Each entry below needs to be retyped exactly as given.

_Saved entries_

▬▬▬

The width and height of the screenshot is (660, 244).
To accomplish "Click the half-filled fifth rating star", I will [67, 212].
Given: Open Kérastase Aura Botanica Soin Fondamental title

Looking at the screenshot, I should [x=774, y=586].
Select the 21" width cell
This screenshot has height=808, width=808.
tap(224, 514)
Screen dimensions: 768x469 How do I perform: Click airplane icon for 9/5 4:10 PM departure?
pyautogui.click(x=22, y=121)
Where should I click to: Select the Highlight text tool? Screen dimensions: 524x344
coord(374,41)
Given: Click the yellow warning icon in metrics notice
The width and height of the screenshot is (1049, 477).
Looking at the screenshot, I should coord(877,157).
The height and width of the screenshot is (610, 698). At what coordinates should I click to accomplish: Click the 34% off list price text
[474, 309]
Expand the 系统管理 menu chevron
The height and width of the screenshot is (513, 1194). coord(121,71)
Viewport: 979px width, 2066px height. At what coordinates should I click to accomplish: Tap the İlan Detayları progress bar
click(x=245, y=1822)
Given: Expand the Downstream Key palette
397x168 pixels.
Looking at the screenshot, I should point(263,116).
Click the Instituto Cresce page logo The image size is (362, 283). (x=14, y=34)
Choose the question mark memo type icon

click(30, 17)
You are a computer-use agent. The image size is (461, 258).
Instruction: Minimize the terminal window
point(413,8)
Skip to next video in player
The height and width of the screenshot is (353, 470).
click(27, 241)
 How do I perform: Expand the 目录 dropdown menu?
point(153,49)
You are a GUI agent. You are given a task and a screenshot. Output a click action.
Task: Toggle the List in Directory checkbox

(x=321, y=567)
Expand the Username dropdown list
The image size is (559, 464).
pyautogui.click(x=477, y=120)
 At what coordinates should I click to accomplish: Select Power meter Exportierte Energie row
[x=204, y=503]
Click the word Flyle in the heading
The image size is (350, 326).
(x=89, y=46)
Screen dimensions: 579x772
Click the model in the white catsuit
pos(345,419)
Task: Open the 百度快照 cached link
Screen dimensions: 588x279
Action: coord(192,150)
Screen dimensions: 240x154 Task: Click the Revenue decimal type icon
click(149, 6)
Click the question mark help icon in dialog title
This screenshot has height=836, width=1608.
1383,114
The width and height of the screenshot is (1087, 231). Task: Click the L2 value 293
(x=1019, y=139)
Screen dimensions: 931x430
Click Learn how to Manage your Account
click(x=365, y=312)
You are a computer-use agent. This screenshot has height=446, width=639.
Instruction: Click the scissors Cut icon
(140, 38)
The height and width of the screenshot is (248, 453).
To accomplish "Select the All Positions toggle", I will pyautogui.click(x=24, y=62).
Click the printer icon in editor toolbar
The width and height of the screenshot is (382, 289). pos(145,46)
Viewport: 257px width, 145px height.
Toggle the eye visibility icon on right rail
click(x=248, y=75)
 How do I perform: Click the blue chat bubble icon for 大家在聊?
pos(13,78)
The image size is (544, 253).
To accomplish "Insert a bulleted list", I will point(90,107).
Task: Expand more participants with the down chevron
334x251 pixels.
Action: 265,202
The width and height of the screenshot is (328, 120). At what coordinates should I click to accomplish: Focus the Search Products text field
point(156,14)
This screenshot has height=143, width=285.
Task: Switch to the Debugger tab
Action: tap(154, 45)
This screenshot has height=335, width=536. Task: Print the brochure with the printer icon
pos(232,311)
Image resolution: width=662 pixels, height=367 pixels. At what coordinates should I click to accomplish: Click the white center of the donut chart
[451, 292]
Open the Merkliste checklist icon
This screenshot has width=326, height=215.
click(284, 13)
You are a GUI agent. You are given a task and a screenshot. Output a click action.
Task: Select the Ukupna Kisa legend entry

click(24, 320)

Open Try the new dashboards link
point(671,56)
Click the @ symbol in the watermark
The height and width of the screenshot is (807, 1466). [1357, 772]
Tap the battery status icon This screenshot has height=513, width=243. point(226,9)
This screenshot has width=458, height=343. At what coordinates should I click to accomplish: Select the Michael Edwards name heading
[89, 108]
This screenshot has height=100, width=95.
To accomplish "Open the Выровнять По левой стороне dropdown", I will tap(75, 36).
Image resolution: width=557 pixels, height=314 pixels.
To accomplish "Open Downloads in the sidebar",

▬▬▬

_Your solution_
The width and height of the screenshot is (660, 244).
To accomplish "Click the half-filled fifth rating star", I will [67, 212].
Given: Open Kérastase Aura Botanica Soin Fondamental title

Looking at the screenshot, I should [x=774, y=586].
Select the 21" width cell
This screenshot has height=808, width=808.
tap(224, 514)
Screen dimensions: 768x469 How do I perform: Click airplane icon for 9/5 4:10 PM departure?
pyautogui.click(x=22, y=121)
Where should I click to: Select the Highlight text tool? Screen dimensions: 524x344
coord(374,41)
Given: Click the yellow warning icon in metrics notice
The width and height of the screenshot is (1049, 477).
Looking at the screenshot, I should coord(877,157).
The height and width of the screenshot is (610, 698). At what coordinates should I click to accomplish: Click the 34% off list price text
[474, 309]
Expand the 系统管理 menu chevron
The height and width of the screenshot is (513, 1194). coord(121,71)
Viewport: 979px width, 2066px height. At what coordinates should I click to accomplish: Tap the İlan Detayları progress bar
click(x=245, y=1822)
Given: Expand the Downstream Key palette
397x168 pixels.
Looking at the screenshot, I should point(263,116).
Click the Instituto Cresce page logo The image size is (362, 283). (x=14, y=34)
Choose the question mark memo type icon

click(30, 17)
You are a computer-use agent. The image size is (461, 258).
Instruction: Minimize the terminal window
point(413,8)
Skip to next video in player
The height and width of the screenshot is (353, 470).
click(27, 241)
 How do I perform: Expand the 目录 dropdown menu?
point(153,49)
You are a GUI agent. You are given a task and a screenshot. Output a click action.
Task: Toggle the List in Directory checkbox

(x=321, y=567)
Expand the Username dropdown list
The image size is (559, 464).
pyautogui.click(x=477, y=120)
 At what coordinates should I click to accomplish: Select Power meter Exportierte Energie row
[x=204, y=503]
Click the word Flyle in the heading
The image size is (350, 326).
(x=89, y=46)
Screen dimensions: 579x772
Click the model in the white catsuit
pos(345,419)
Task: Open the 百度快照 cached link
Screen dimensions: 588x279
Action: coord(192,150)
Screen dimensions: 240x154 Task: Click the Revenue decimal type icon
click(149, 6)
Click the question mark help icon in dialog title
This screenshot has height=836, width=1608.
1383,114
The width and height of the screenshot is (1087, 231). Task: Click the L2 value 293
(x=1019, y=139)
Screen dimensions: 931x430
Click Learn how to Manage your Account
click(x=365, y=312)
You are a computer-use agent. This screenshot has height=446, width=639.
Instruction: Click the scissors Cut icon
(140, 38)
The height and width of the screenshot is (248, 453).
To accomplish "Select the All Positions toggle", I will pyautogui.click(x=24, y=62).
Click the printer icon in editor toolbar
The width and height of the screenshot is (382, 289). pos(145,46)
Viewport: 257px width, 145px height.
Toggle the eye visibility icon on right rail
click(x=248, y=75)
 How do I perform: Click the blue chat bubble icon for 大家在聊?
pos(13,78)
The image size is (544, 253).
To accomplish "Insert a bulleted list", I will point(90,107).
Task: Expand more participants with the down chevron
334x251 pixels.
Action: 265,202
The width and height of the screenshot is (328, 120). At what coordinates should I click to accomplish: Focus the Search Products text field
point(156,14)
This screenshot has height=143, width=285.
Task: Switch to the Debugger tab
Action: tap(154, 45)
This screenshot has height=335, width=536. Task: Print the brochure with the printer icon
pos(232,311)
Image resolution: width=662 pixels, height=367 pixels. At what coordinates should I click to accomplish: Click the white center of the donut chart
[451, 292]
Open the Merkliste checklist icon
This screenshot has width=326, height=215.
click(284, 13)
You are a GUI agent. You are given a task and a screenshot. Output a click action.
Task: Select the Ukupna Kisa legend entry

click(24, 320)

Open Try the new dashboards link
point(671,56)
Click the @ symbol in the watermark
The height and width of the screenshot is (807, 1466). [1357, 772]
Tap the battery status icon This screenshot has height=513, width=243. point(226,9)
This screenshot has width=458, height=343. At what coordinates should I click to accomplish: Select the Michael Edwards name heading
[89, 108]
This screenshot has height=100, width=95.
To accomplish "Open the Выровнять По левой стороне dropdown", I will tap(75, 36).
Image resolution: width=557 pixels, height=314 pixels.
To accomplish "Open Downloads in the sidebar",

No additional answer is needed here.